— 풀 문제 —
- A) ARC 러너 장애 대응 글을 보고 다음 물음에 답하세요.
(i) 노드 리소스 부족을 확인할 때 실행하는 명령어는 무엇인가요?
(ii) 2026년 3월 16일부터 어떤 버전 미만의 Runner 등록이 막히나요?
(iii) 장애 3에서 잡은 GitHub UI에서 어떤 상태로 계속 기다리나요?
- B) ARC 러너 장애 대응 글의 마지막 문장 다음부터 이어받아 계속 써 주세요.

— 본문 —
•••••
장애 2: Runner Pod가 Pending 상태에서 멈춤

증상: 잡은 큐에 쌓이지만 Runner Pod가 생성되지 않거나 Pending 상태로 남는다.

# Pod 이벤트 확인
kubectl describe pod -n arc-runners -l actions.github.com/scale-set-name=arc-runner-set

# 흔한 원인별 대응
# 1. 노드 리소스 부족
kubectl top nodes
# -> Cluster Autoscaler가 동작하는지 확인, 또는 maxRunners 하향

# 2. PVC 바인딩 대기
kubectl get pvc -n arc-runners
# -> StorageClass 설정, 가용영역 불일치 확인

# 3. 이미지 Pull 실패
kubectl get events -n arc-runners --sort-by='.lastTimestamp' | grep -i pull
# -> 이미지 태그, 레지스트리 인증 확인

장애 3: 잡이 Runner에 할당되지 않음

증상: GitHub UI에서 잡이 "Queued" 상태로 무기한 대기한다.

# Runner 등록 상태 확인
kubectl get ephemeralrunner -n arc-runners

# Runner labels 확인 (runs-on과 일치해야 함)
kubectl get autoscalingrunnersets -n arc-runners -o yaml | grep -A5 labels

# GitHub에서 Runner 그룹 설정 확인
# Settings > Actions > Runner groups > 해당 그룹에 리포지토리가 포함되어 있는지 확인

복구: 워크플로우의 runs-on 라벨이 ARC Runner Scale Set의 이름과 정확히 일치하는지 확인하라. Runner 그룹이 설정된 경우, 해당 리포지토리가 그룹에 포함되어 있는지도 검증하라.

장애 4: Runner 버전 호환성 문제

2026년 3월 16일부터 v2.329.0 미만 Runner의 등록이 차단된다. 커스텀 이미지를 사용 중이라면 반드시 Runner 버전을 확인하라.

# 현재 Runner 버전 확인
kubectl exec -n arc-runners -it <runner-pod> -- ./config.sh --version

# 이미지 업데이트 (values.yaml 수정 후)
helm upgrade arc-runner-set \
  --namespace arc-runners \
  -f values.yaml \
  oci://ghcr.io/actions/actions-runner-controller-charts/gha-runner-scale-set

대규모 운영 최적화

러너 그룹 분리 전략

워크로드 특성에 따라 Runner Scale Set을 분리 운영하라. 단일 Scale Set으로 모든 워크로드를 처리하면 리소스 경합과 노이지 네이버 문제가 발생한다.
•••••
— 주어진 자료 —
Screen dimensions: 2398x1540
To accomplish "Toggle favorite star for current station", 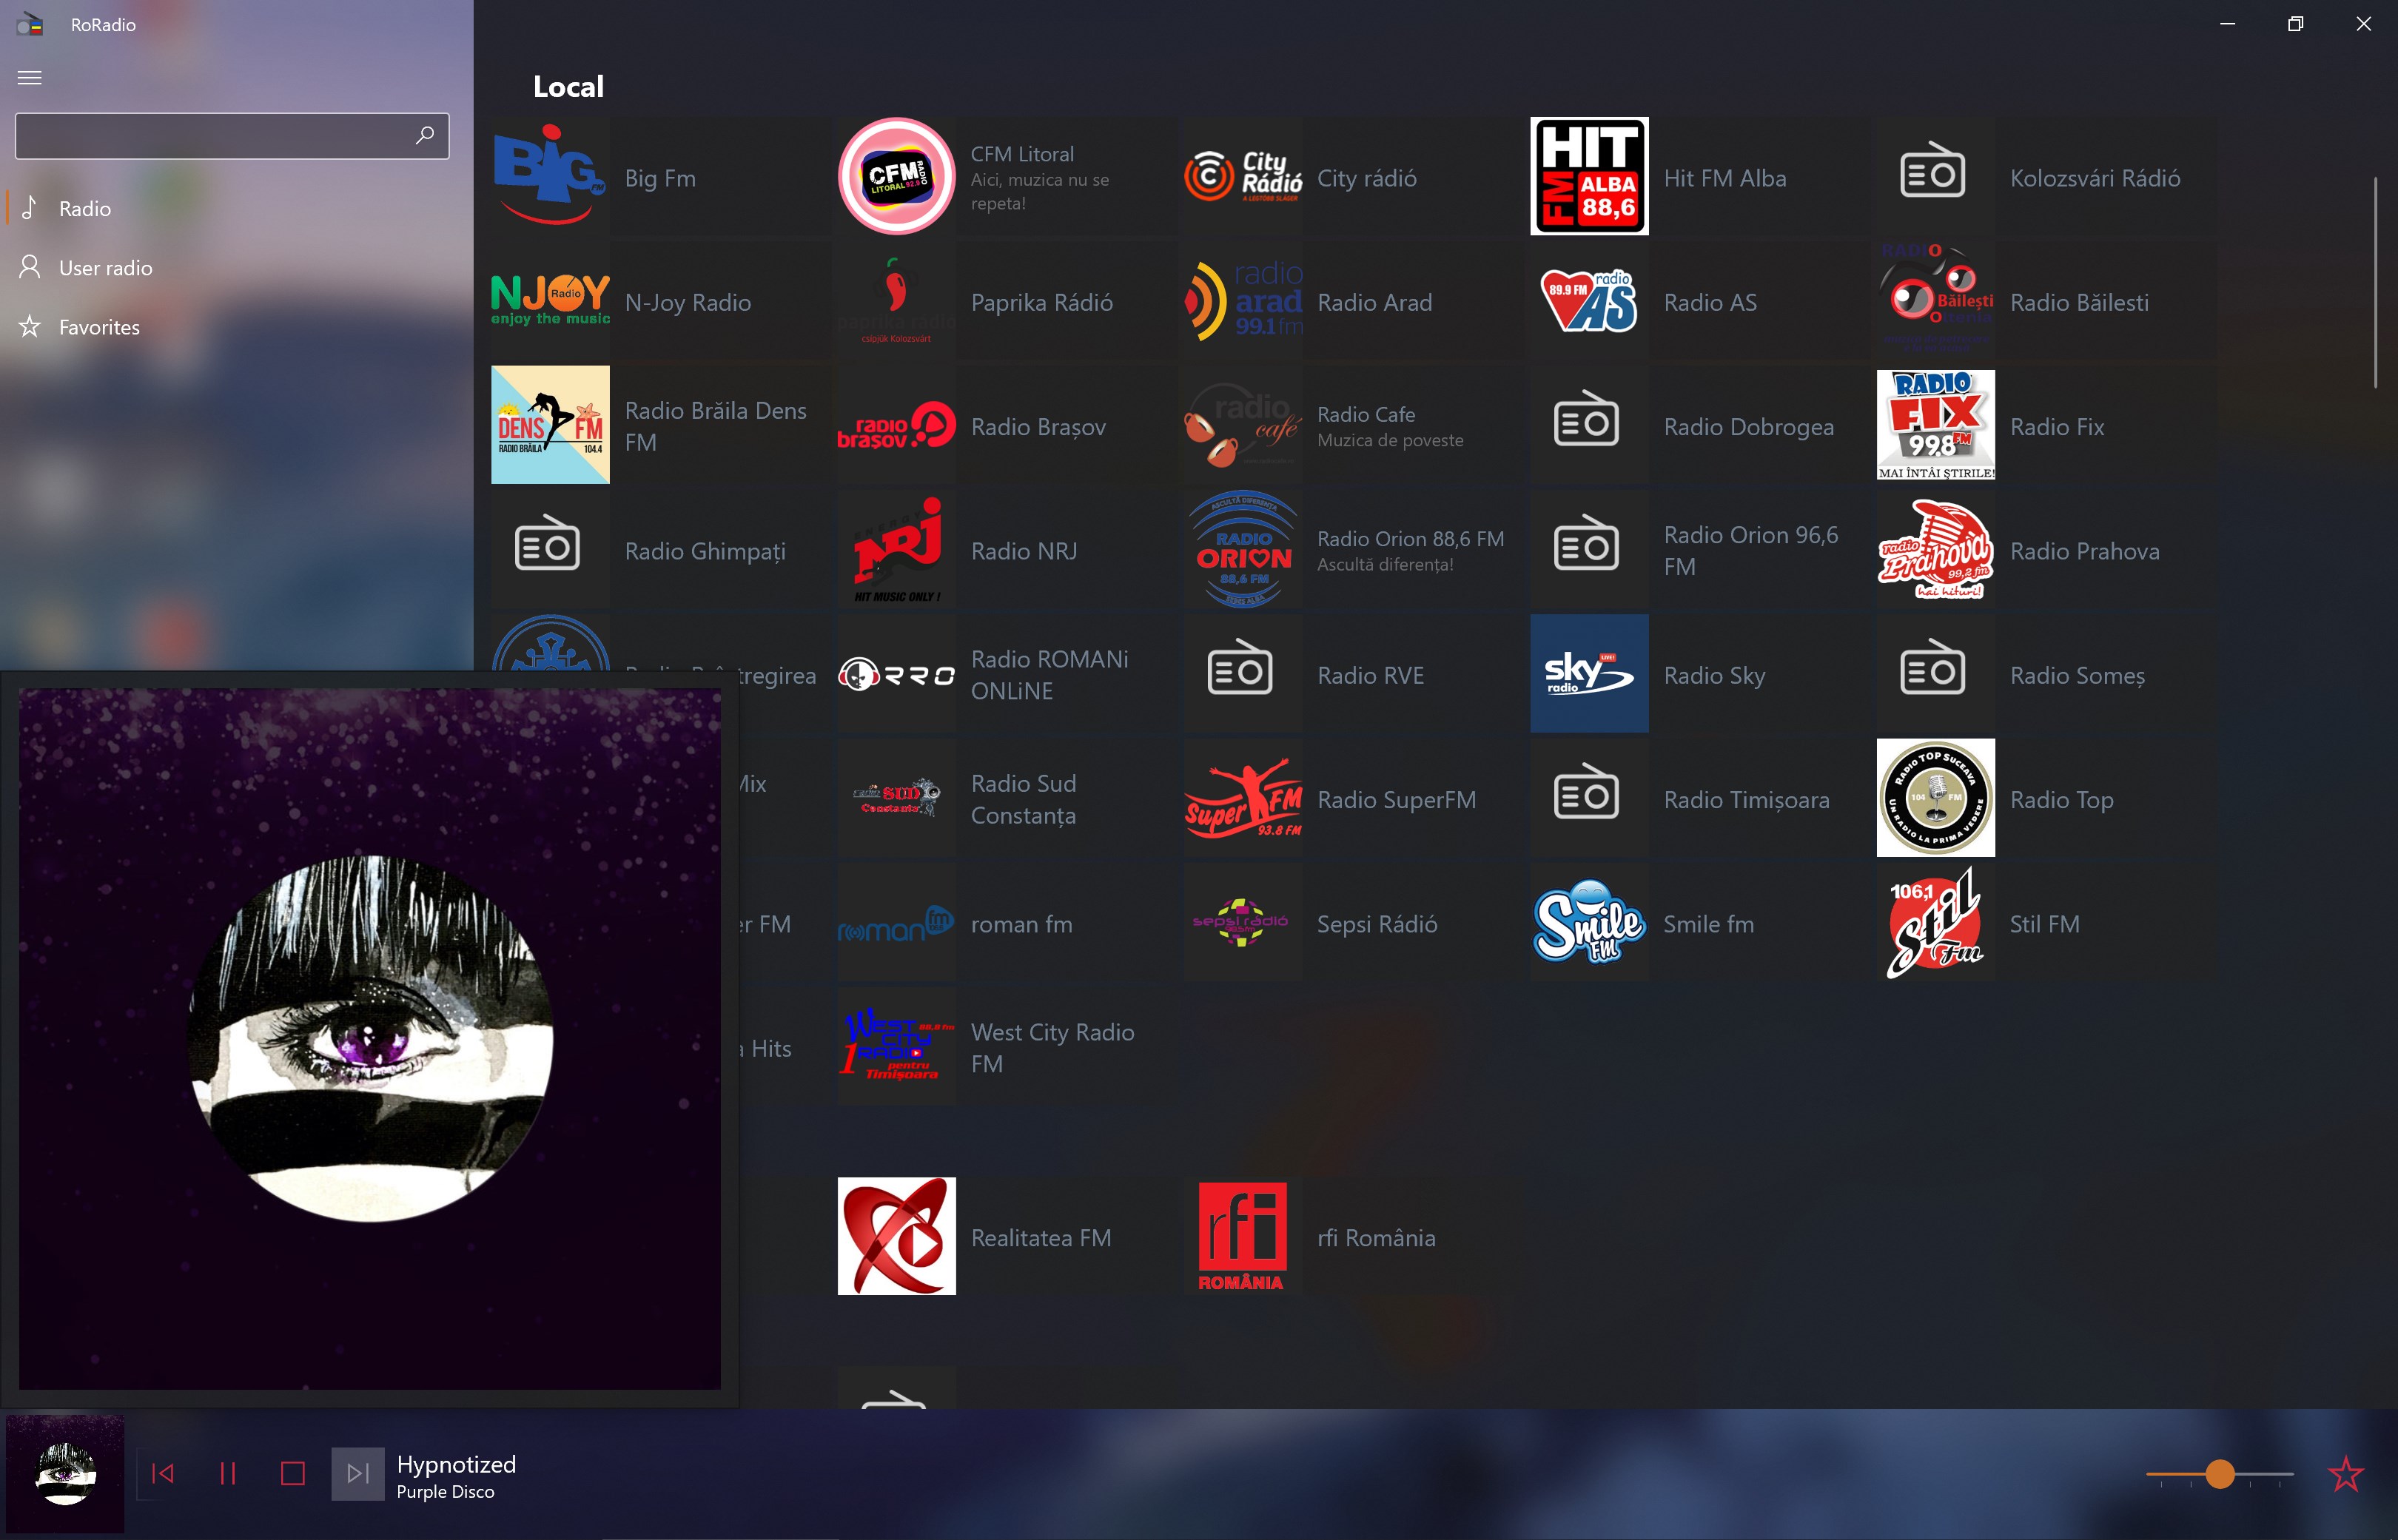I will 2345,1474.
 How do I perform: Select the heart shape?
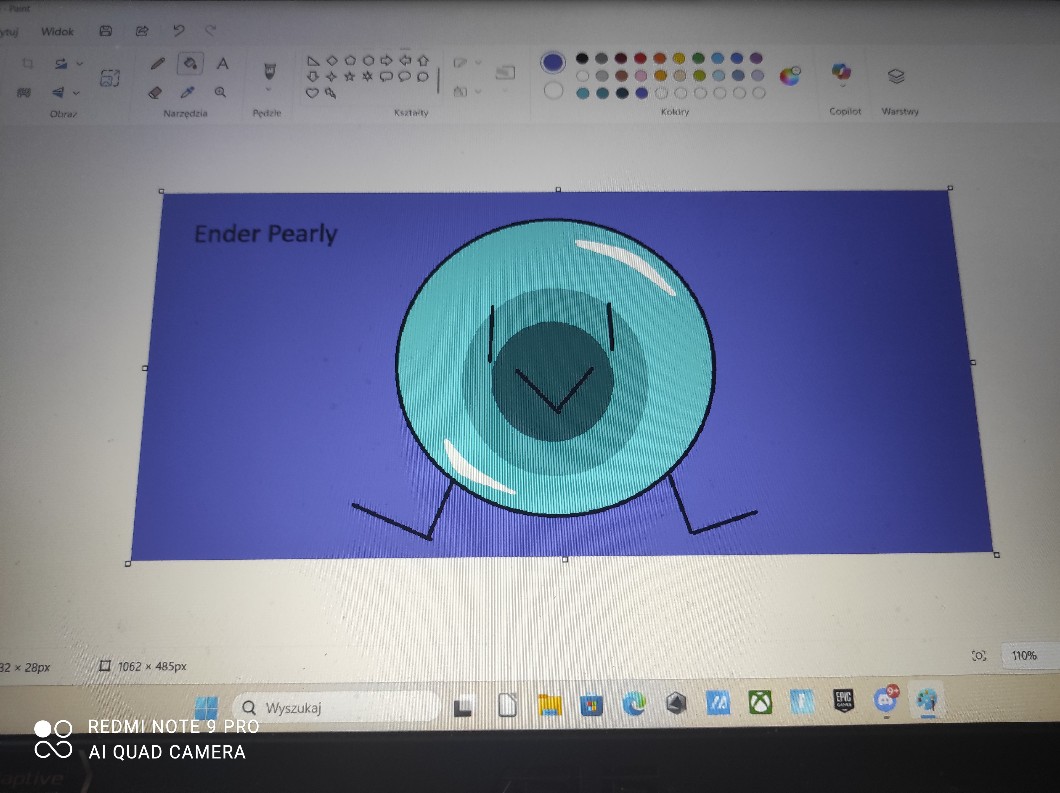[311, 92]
•••••
— 작성한 답 —
- A)
(i) kubectl top nodes
(ii) v2.329.0
(iii) "Queued"

- B)
# 용도별 Runner Scale Set 분리
# 1. 일반 CI (가벼운 테스트, 린트)
# values-ci-light.yaml
minRunners: 2
maxRunners: 20
template:
  spec:
    containers:
      - name: runner
        resources:
          requests:
            cpu: "1"
            memory: "2Gi"

# 2. 빌드 전용 (컴파일, Docker 빌드)
# values-ci-build.yaml
minRunners: 1
maxRunners: 10
template:
  spec:
    containers:
      - name: runner
        resources:
          requests:
            cpu: "4"
            memory: "8Gi"

# 3. GPU 워크로드 (ML 모델 테스트)
# values-gpu.yaml
minRunners: 0
maxRunners: 4
template:
  spec:
    containers:
      - name: runner
        resources:
          limits:
            nvidia.com/gpu: 1
    nodeSelector:
      accelerator: nvidia-a10g

Graceful Shutdown 처리

러너가 잡을 실행 중일 때 노드 드레인이나 스케일다운이 발생하면 잡이 실패한다. RUNNER_GRACEFUL_STOP_TIMEOUT을 설정하여 진행 중인 잡이 완료될 때까지 기다리도록 하라.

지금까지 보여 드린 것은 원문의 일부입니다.